Yes, it's pretty standard medical letter stuff. You'll see things like, "Thank you for referring this pleasant xx-year old woman to me..." and lots of kindlys

Orangeblossom78 Thu 05-Dec-19 16:36:22

I have 'pleasant' on some, just 'lady' on others and on one 'delightful'! Not sure if this is about me or them, some surgeons can be a bit old school..

Areyoufree Thu 05-Dec-19 16:37:19

I've had a lot of copies of letter to my GP from various hospital consultants, they're all agreed that I'm a "very pleasant lady"

WTF!?! My notes say I am a pleasant lady! Now I don’t feel special!

Devereux1 Thu 05-Dec-19 16:42:22

Standard wording. Shows deference etc, harks back to the elite nature of surgeons etc, form of respect etc. Nothing unusual here.

EL8888 Thu 05-Dec-19 16:44:34

It’s just doctor speak. Nothing to worry about at all and doesn’t mean anything. I’ve seen this phrase used about me and seen used lots of time at work (I work in healthcare)

bridgetreilly Thu 05-Dec-19 16:46:46

"Kindly do X" means, "Do X or you will be in serious professional trouble."

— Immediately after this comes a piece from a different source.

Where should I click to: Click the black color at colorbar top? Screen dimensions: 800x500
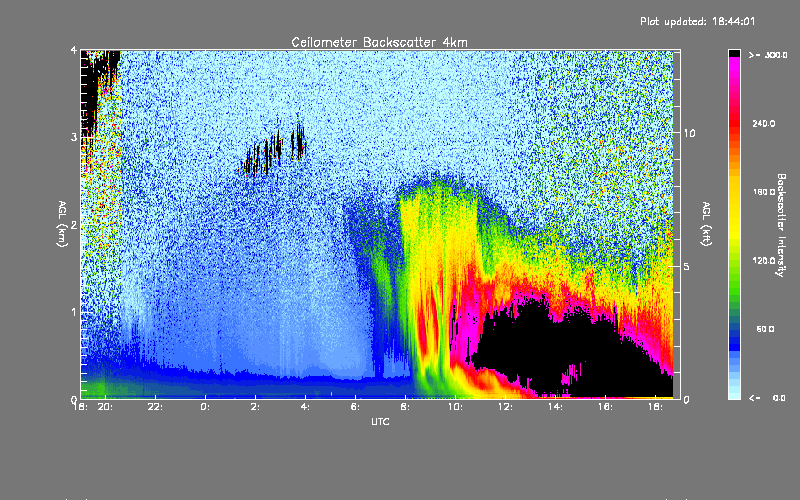pyautogui.click(x=734, y=53)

Orangeblossom78 Thu 05-Dec-19 16:47:08

This is really helpful. It was something life threatening that time, and I was left thinking when I saw the notes, "what if they had not been feeling kind and hadn't seen me?" It did seem to me as if they felt I had maybe come in anxious and they were just seeing me to reassure me or something! Funny how we can interpret things quite differently.

listsandbudgets Thu 05-Dec-19 16:50:11

I've seen kindly in my notes too.

What always worries me more is if a medical professional refers to me as "interesting"

rhubarbcrumbles Thu 05-Dec-19 16:50:29

I used to see if quite often when I was still working for the NHS 'KIndly see this pleasant man/woman/etc who.....' was a common one.
It's just social niceties and good manners.

Orangesox Thu 05-Dec-19 16:50:39

Clinician speak and a smattering of ego-massaging - absolute nothing to worry about.

“Dear Dr Blackadder,

Today in clinic I reviewed this pleasant gentleman who tells me x,y & z.

Therefore, I would be grateful if you could kindly follow this up and advise me of any onward referrals at your earliest convenience.

Many Thanks & Kind Regards

Insert Speciality Here”

20viona Thu 05-Dec-19 16:53:21

Why do people read into this so much? It's just something doctors say! Like when they say 'this pleasant gentleman' this could mean this nice bloke or this complete arse it's just a standard thing!

TheTrollFairy Thu 05-Dec-19 16:53:28

As a patient I see this.
‘This patient was kindly referred to my clinic’ etc.